Yesterday Richie and I returned from our few days away in Cappadocia (Kapadokya) in the centre of Turkey. It was perfectly relaxing and Cappadocia is such an interesting and unique place with that mixture of nature and history that I love so much.
Cappadocia is mentioned by Herodotus in The Histories way back in the 5th century BC, and the Cappadocians also appear in the Acts of the Apostles as one of the groups that heard the gospel in their own language on the first Pentecost. The region has been the home of Hittites, a satrapy of the Persians, part of the Roman, Byzantine and Ottoman Empires.
We flew into Kayseri (in Roman times it was called Caesarea) and stayed in a village called Göreme. The village had such a laid-back and relaxed atmosphere that I instantly felt refreshed. Most of the first day was taken up by travel, and the sun sets so early these days, that we didn’t get to see too much, but we did to a bit of walking around the area nearest to Göreme and our pensiyon. The fresh air and brisk autumn temperatures felt so amazing. And it was just so quiet! Sometimes I forget what quiet is like, living in a place like Istanbul!
The geography of the area is absolutely amazing and unlike anything I’ve ever seen. There are beautiful and strange rock formations and unusual patterns of erosion that give Cappadocia its distinctive look. Millions of years ago, there were three huge volcanoes that continually spewed out ash over the whole region, gradually forming a soft sort of rock that is easily eroded by wind and water. The mix of other sedimentary rocks and this volcanic ash rock form the strange and surreal landscape of Cappadocia. One of the main features of the area are the so-called ‘fairy chimneys’. They are rocks that have gradually been worn away so that only these towers remain, with the softer white volcanic ash rock making up most of the ‘chimney’ and other harder rock layers on the top.

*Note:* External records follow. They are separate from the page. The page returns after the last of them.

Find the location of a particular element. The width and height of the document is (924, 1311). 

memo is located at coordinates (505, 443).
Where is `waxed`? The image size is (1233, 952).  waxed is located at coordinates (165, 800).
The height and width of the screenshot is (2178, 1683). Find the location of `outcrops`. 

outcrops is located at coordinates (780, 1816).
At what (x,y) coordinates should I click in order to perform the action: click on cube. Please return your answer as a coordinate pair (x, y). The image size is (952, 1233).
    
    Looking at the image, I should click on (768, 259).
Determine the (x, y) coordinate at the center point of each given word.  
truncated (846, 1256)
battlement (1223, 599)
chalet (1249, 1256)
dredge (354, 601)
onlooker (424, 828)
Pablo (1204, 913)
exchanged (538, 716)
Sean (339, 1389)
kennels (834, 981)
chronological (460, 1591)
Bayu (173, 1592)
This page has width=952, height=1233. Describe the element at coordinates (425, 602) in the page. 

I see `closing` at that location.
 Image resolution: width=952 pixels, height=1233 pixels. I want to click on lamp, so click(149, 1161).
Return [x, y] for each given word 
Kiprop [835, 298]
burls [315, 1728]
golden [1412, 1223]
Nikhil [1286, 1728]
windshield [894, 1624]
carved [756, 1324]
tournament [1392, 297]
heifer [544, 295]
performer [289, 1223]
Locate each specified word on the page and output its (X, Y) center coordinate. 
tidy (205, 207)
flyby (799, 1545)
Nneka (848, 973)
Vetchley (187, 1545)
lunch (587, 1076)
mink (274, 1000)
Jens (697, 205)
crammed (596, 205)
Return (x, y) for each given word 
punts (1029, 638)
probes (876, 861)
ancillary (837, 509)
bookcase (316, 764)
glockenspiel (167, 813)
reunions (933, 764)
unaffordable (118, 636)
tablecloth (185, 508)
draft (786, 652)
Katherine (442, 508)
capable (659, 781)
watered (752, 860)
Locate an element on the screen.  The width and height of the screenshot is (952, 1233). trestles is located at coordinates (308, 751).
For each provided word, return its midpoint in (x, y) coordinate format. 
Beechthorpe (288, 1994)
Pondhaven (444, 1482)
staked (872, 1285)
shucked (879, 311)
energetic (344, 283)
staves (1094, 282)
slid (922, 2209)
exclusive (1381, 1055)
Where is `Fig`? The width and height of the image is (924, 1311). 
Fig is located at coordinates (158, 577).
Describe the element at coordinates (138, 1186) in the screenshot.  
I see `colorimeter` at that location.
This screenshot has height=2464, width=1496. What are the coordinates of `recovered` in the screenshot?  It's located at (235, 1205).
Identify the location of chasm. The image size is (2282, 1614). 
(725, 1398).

While we walked around exploring the fairy chimneys on our first evening in Göreme I was also very impressed by the silence and the stillness. The evening was absolutely beautiful and it was so quiet I almost felt like I had cotton stuffed in my ears, muffling all the sound. There wasn’t even any wind. And looking at the beautiful gold-leafed trees sheltered by the hills and fairy chimneys you could see that they must be completely protected by the wind due to the fact that all their leaves fell straight down and stayed exactly where they originally fell, creating a kind of yellow halo on the ground surrounding each tree. As the daylight faded, the mix of blue and lavender in the evening sky, the white and grey of the rocks rocks and bright yellow of the leaves created a really amazing effect. It was certainly a great start to the holiday.